[[ ENTRIES SUPPLIED open ]]

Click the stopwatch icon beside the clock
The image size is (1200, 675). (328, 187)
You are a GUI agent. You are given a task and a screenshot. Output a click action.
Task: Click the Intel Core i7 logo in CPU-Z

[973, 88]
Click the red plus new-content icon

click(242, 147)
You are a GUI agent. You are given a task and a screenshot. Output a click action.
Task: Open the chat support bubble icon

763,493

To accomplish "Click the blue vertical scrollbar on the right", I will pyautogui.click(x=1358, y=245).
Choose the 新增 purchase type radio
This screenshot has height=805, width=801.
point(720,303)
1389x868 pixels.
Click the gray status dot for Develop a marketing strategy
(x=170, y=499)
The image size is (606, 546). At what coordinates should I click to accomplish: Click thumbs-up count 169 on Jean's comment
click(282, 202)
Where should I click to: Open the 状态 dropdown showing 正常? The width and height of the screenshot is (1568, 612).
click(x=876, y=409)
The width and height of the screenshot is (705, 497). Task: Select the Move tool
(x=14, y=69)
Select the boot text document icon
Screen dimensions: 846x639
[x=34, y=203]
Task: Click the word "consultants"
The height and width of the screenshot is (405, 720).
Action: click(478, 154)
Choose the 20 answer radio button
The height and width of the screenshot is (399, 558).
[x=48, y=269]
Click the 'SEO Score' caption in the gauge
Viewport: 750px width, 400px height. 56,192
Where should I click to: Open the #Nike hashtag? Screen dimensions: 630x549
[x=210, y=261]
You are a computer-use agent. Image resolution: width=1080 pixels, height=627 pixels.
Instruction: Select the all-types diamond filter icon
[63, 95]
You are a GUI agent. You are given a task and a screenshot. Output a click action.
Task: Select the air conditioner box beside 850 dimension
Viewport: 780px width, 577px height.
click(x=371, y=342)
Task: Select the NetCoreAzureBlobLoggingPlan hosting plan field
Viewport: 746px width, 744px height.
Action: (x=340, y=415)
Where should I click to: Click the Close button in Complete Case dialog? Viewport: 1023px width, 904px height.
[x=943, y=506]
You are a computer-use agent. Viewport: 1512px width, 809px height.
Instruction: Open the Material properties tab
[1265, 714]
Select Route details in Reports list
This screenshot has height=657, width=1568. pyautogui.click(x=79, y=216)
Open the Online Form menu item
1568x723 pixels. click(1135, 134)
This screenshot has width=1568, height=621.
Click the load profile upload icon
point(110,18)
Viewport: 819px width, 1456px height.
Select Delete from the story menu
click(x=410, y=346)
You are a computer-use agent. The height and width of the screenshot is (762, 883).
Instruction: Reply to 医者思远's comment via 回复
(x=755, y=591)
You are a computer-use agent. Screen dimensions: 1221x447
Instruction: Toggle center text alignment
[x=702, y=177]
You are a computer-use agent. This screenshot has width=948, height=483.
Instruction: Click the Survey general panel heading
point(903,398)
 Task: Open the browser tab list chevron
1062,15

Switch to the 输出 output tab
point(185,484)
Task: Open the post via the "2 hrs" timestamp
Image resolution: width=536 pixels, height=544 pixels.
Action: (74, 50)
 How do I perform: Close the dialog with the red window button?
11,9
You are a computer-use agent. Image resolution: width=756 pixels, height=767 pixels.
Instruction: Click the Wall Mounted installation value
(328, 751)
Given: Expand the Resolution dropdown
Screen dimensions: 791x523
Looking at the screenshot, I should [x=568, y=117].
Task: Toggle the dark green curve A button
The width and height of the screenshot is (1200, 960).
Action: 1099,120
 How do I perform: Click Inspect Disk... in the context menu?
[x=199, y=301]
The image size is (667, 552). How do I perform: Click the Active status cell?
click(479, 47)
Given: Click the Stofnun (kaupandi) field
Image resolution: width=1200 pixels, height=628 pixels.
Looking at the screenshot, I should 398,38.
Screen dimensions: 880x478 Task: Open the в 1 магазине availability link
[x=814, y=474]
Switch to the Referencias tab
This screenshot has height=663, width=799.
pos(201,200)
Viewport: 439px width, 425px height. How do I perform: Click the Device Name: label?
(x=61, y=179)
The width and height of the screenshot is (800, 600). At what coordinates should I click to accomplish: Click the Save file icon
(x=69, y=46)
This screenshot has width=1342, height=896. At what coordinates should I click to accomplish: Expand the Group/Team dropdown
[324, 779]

[[ ENTRIES SUPPLIED closed ]]

▶ BRIEF:
In the listing, find all lines with the string "agent" and copy them.

▶ RESPONSE AREA:
You are a GUI agent. You are given a task and a screenshot. Output a click action.
You are a GUI agent. You are given a task and a screenshot. Output a click action.
You are a computer-use agent. Image resolution: width=1080 pixels, height=627 pixels.
You are a GUI agent. You are given a task and a screenshot. Output a click action.
You are a computer-use agent. Viewport: 1512px width, 809px height.
You are a computer-use agent. The height and width of the screenshot is (762, 883).
You are a computer-use agent. Screen dimensions: 1221x447
You are a computer-use agent. This screenshot has width=948, height=483.
You are a computer-use agent. Image resolution: width=756 pixels, height=767 pixels.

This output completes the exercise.